Top of EXERCISE DATA

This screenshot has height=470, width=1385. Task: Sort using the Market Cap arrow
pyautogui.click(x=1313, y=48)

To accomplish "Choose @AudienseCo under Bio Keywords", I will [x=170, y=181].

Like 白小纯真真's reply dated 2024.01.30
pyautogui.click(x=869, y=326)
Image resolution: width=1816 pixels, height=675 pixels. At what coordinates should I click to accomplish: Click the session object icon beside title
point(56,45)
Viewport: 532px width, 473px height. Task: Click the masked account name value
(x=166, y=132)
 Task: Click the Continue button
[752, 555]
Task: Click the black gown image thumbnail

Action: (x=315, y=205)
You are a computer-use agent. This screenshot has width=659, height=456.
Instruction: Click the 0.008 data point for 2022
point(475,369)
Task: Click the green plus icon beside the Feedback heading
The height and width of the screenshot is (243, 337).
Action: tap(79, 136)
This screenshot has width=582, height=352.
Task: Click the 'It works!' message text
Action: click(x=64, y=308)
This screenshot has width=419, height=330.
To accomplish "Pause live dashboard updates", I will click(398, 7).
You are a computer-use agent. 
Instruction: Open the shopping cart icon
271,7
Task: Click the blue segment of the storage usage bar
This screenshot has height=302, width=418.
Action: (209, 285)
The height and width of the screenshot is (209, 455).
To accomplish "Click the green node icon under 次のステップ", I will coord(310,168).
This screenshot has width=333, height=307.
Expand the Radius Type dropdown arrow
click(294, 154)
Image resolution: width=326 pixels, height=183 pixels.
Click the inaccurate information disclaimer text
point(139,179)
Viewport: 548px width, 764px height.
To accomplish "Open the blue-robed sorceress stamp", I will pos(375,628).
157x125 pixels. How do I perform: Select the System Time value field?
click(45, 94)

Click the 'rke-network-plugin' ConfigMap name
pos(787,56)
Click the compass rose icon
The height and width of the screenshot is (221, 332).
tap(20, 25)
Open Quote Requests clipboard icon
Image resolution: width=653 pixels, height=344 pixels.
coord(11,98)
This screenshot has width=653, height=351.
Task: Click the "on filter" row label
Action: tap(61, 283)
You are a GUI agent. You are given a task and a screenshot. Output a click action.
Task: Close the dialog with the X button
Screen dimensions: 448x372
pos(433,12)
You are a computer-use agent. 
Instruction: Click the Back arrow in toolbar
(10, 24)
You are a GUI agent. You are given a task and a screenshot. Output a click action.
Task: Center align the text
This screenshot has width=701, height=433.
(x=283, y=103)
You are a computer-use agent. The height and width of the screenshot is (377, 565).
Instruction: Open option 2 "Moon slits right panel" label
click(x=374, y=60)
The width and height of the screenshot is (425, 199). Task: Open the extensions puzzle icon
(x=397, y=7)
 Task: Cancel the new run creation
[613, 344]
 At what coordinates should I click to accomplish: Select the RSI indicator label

Bottom of EXERCISE DATA

• **YOUR TASK**
Copy all lines above where "under" is present.

• **RESULT OF THIS EXERCISE**
To accomplish "Choose @AudienseCo under Bio Keywords", I will [x=170, y=181].
To accomplish "Click the green node icon under 次のステップ", I will coord(310,168).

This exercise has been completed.